METATARSALGIA

Con il termine metatarsalgia si definisce quella sintomatologia dolorosa che compare in corrispondenza della regione plantare a livello teste metatarsali. Questa è una condizione che affligge un numero elevatissimo di persone senza alcuna distinzione di sesso e/o di età ed è in grado di modificare in senso peggiorativo la qualità della vita. E’ opportuno porre alcune premesse di ordine terminologico e descrittivo. Con il termine metatarsali sono indicate le singole ossa, con il termine metatarso il complesso delle cinque ossa metatarsali, con il termine raggio metatarsale, l’unità formata dal metatarsale e dal dito corrispondente.

METATARSALGIE BIOMECCANICHE E METATARSALGIE NON BIOMECCANICHE

Le metatarsalgie possono essere divise in biomeccaniche e non biomeccaniche.
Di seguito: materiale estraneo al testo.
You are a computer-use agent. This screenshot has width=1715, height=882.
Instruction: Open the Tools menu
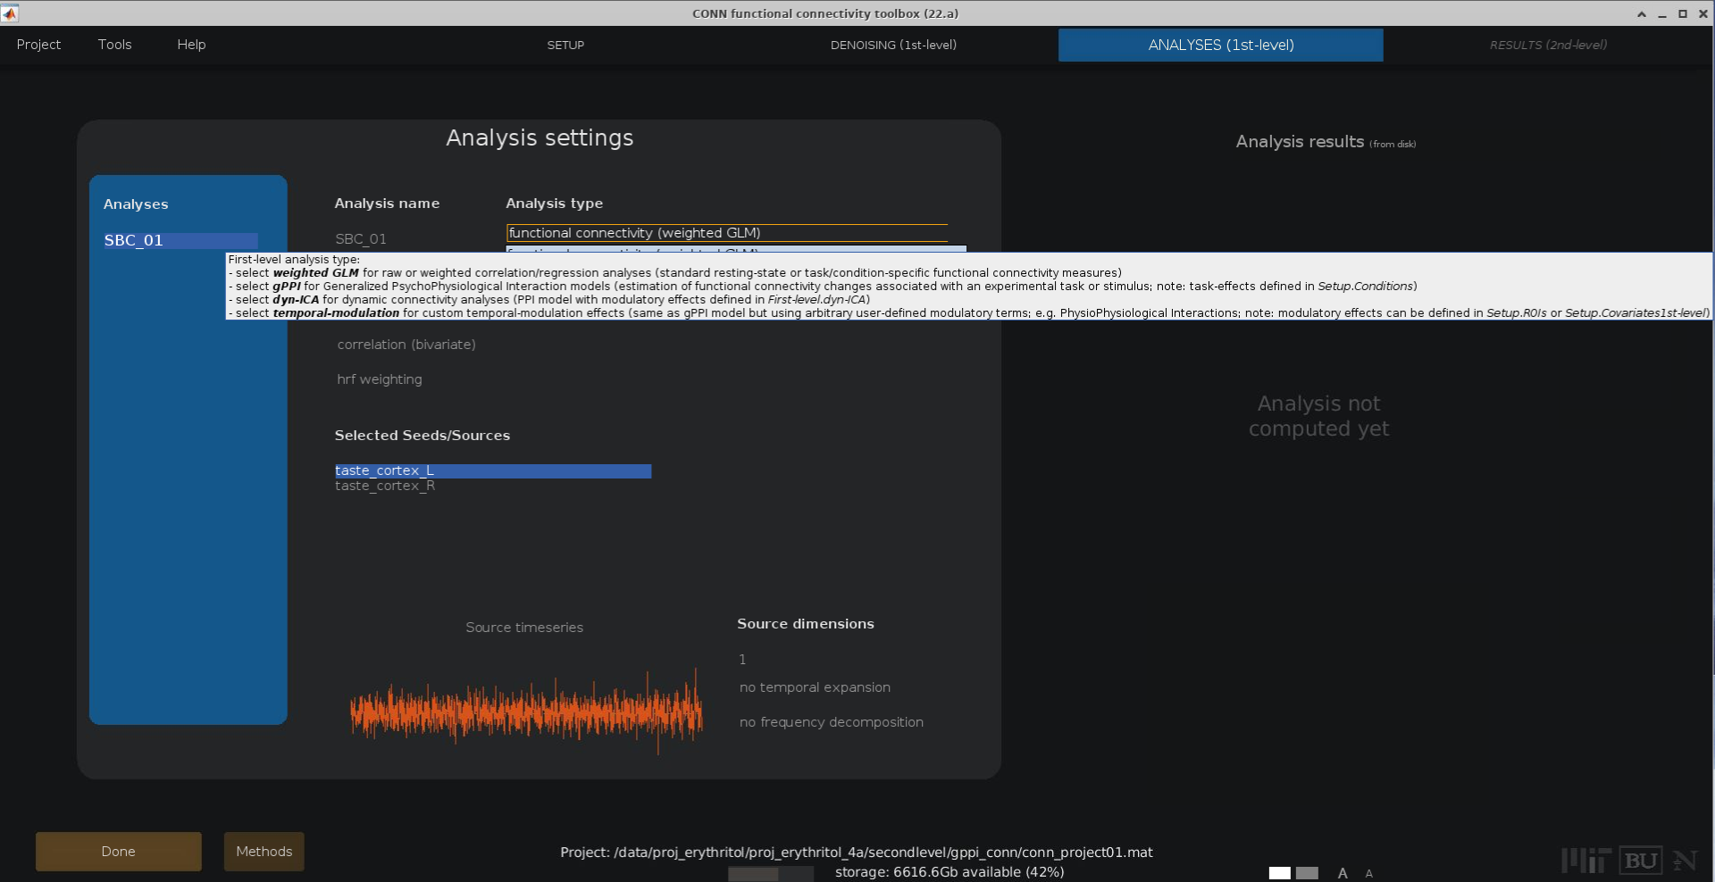[x=114, y=45]
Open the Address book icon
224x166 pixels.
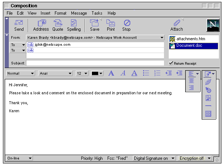click(x=41, y=25)
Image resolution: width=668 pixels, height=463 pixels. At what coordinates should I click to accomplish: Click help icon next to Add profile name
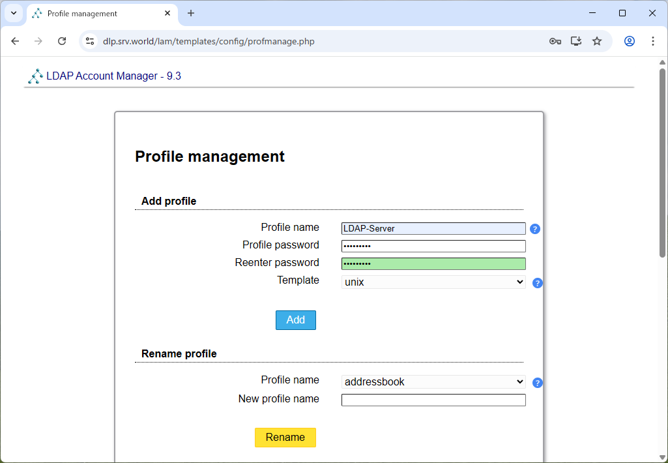(x=535, y=229)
Le metatarsalgie biomeccaniche sono correlate nella loro manifestazione, alla funzione di carico del piede.
Le metatarsalgie non biomeccaniche sono in rapporto a patologie strutturali intrinseche al raggio metatarsale ed ai tessuti molli ad esso corrispondenti. Queste possono essere di tipo degenerativo (ad esempio artrosico), infiammatorio (locale o di origine sistemica come nel caso dell’artrite reumatoide), neoplastica, neurologica (esempio, il neurinoma di Civinini-Morton). Spesso tuttavia le due componenti possono coesistere rendendo complessa la diagnosi e la cura della malattia. Ad esempio un raggio metatarsale sovraccaricato (metatarsalgia biomeccanica) va incontro a fenomeni infiammatori e successivamente degenerativi (metatarsalgia non biomeccanica).

metatarsalgie

Le conseguenze della metatarsalgia non si esauriscono solo con la comparsa di dolore sotto la parte anteriore della pianta del piede. Spesso se non corretta questa condizione patologica può portare alla comparsa di deformità delle dita del piede quale l’alluce valgo e le dita a martello.
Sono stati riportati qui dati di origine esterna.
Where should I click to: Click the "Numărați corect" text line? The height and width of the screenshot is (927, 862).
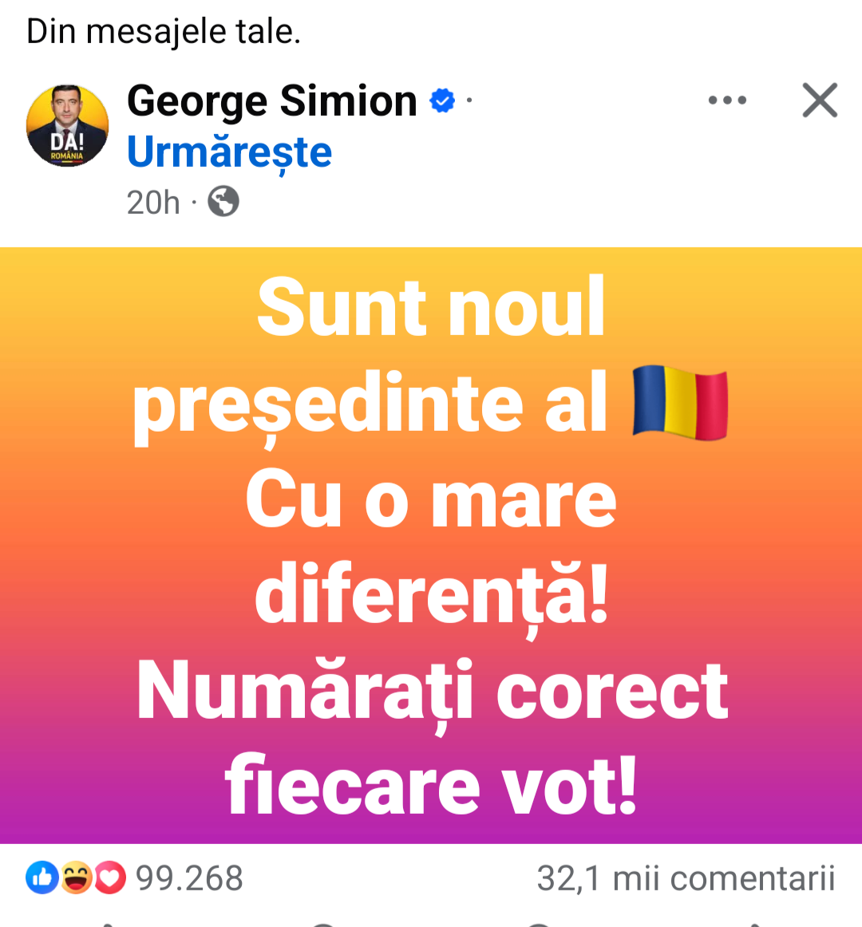tap(432, 692)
La cura delle metatarsalgie

La diagnosi e la cura della metatarsalgia è complessa e deve essere affidata a specialisti. L’attenzione non deve essere rivolta solo all’avampiede, ma dev’essere analizzato il piede come unità inscindibile in segmenti autonomi ed integrato nel complesso dell’intero arto inferiore. La cura dipende dal tipo di metatarsalgia che affligge il paziente. Le terapie possono essere di tipo ortesico (plantari), medico (farmaci), infiltrativo (tradizionale o con fattori di crescita) , fisioterapico (mezzi fisici anti-infiammatori; posturale, osteopatico), chirurgico (tradizionale o percutaneo mini-invasivo).
In caso di intervento nella grande maggioranza dei casi, questo viene eseguito in regime di Day Hospital in anestesia locale.

La fase post operatoria

Il paziente è in grado di camminare immediatamente grazie all’utilizzo di particolari calzature post-operatorie.